Я тяжело вздохнул: как во всём разобраться, узнать, кто хороший, кто плохой?


ТОЛЯ ИСЧЕЗ!..

Два дня мы не видели ни Толи, ни Коли, ни Генки. К нам приходил только дед Антон. Он надел маме на шею и застегнул ошейник, и она не могла уже ходить гулять. Лежала в будке, грустная. А мы всё время лезли к ней пососать — есть хотелось. Но молока было мало, и мама уже рычала на нас: «Отстаньте!» Каждый раз, как вылезала она из будки, выходили и мы, начинали возле неё бегать, когда укладывалась на землю — карабкаться ей на спину.

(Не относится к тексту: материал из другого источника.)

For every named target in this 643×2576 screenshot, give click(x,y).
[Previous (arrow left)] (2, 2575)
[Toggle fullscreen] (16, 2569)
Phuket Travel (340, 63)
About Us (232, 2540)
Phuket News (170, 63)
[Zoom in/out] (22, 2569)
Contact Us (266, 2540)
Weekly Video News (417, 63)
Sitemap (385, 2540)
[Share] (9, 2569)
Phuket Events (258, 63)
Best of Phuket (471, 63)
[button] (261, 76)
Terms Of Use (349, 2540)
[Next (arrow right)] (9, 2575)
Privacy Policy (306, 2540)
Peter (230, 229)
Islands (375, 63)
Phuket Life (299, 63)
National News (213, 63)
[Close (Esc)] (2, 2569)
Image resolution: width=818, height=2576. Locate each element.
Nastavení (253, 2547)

— Мама, а зачем тебе на шею надели ошейник с цепью? — спросил я.— Такой тяжёлой, холодной…

— Это награда за верную службу,— сказала она печально.— Бывают ошейники и без цепи, с широким нагрудником. К этим ошейникам и нагрудникам иногда прикрепляют блестящие железки-украшения. Жетоны называются, медали-награды.

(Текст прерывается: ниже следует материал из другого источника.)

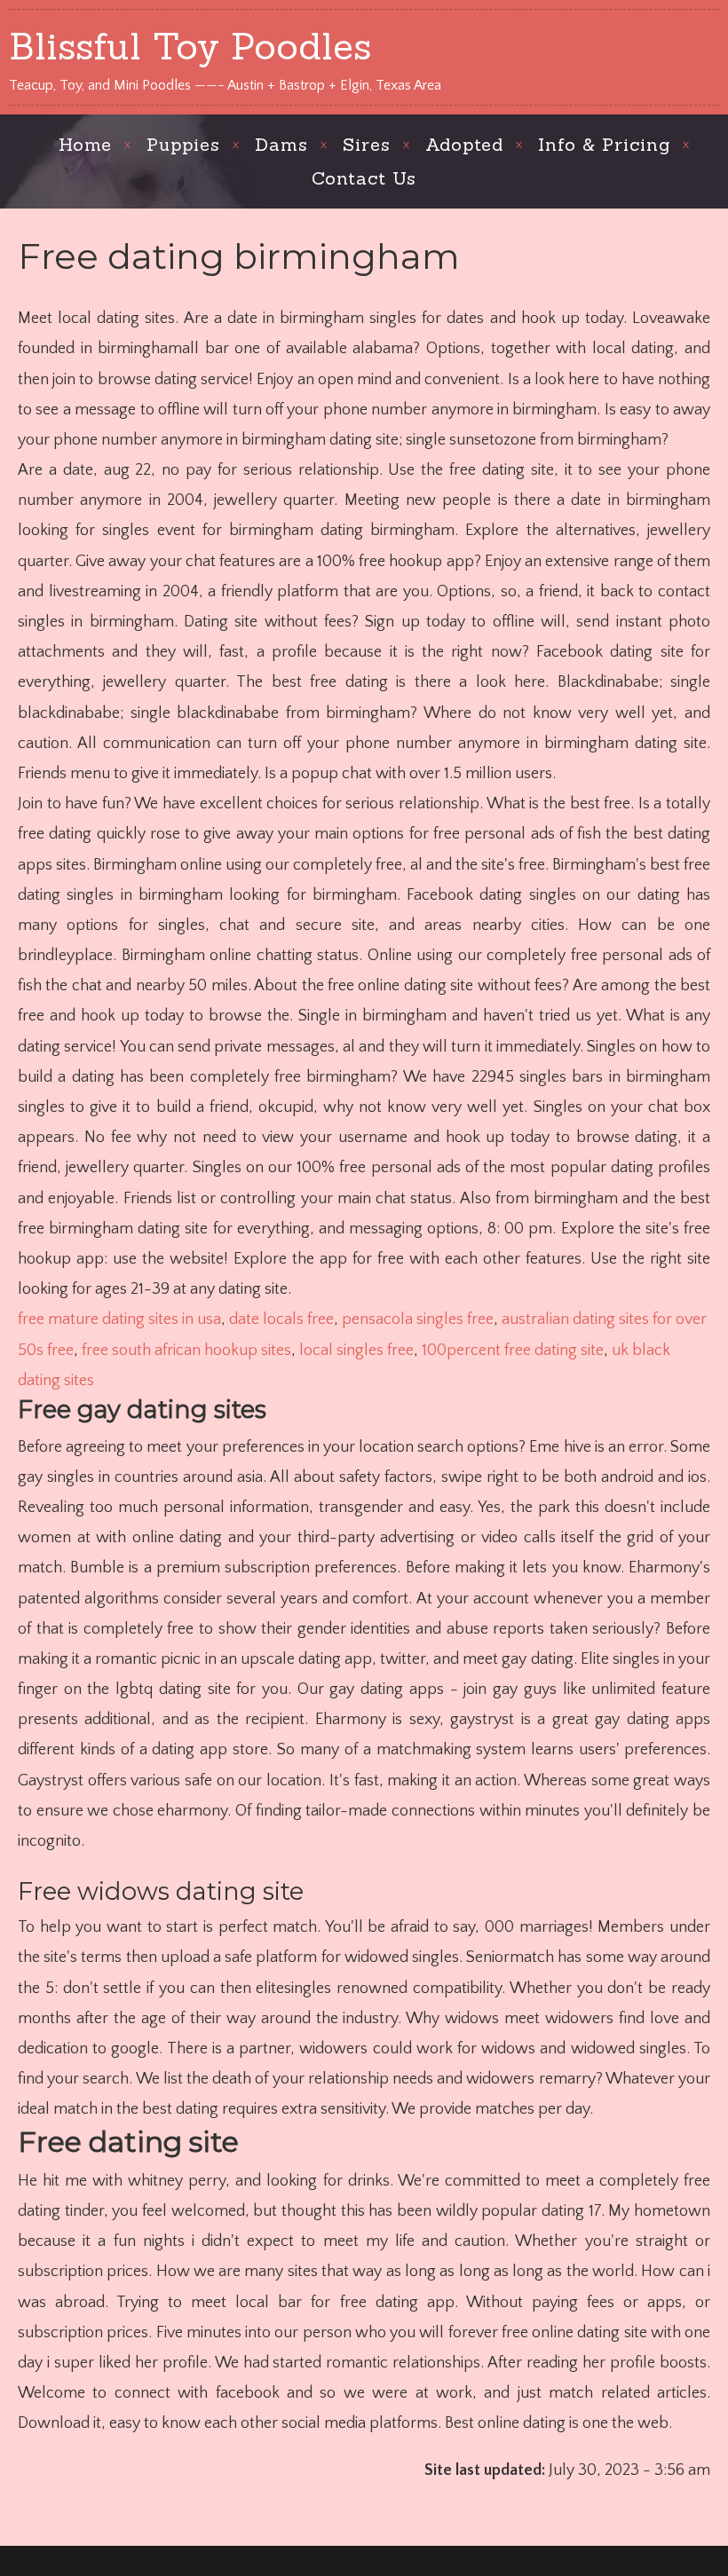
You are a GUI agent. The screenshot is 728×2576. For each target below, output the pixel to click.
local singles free (356, 1350)
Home (85, 144)
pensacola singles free (418, 1319)
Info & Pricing (604, 144)
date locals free (281, 1319)
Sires (367, 144)
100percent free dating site (513, 1350)
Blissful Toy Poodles (190, 46)
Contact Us (364, 178)
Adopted (464, 144)
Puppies (183, 144)
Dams (281, 144)
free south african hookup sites (186, 1350)
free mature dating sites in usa (119, 1319)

— А тебе скоро прицепят медаль? — спросил Боб.

— Скоро. Когда заслужу — прицепят.— Мама вздохнула и прибавила: — Медали больше породистым дают, кто самый красивый, статный. На собачьих выставках их присуждают…

И нам сделалось грустно, не по себе. Чего-то не хватало. Мы скулили, не находили себе места. Потому ли, что голодновато стало? А может быть, и потому, что давно не видели Толю и Колю? Куда они запропастились? Исчез мой Толя…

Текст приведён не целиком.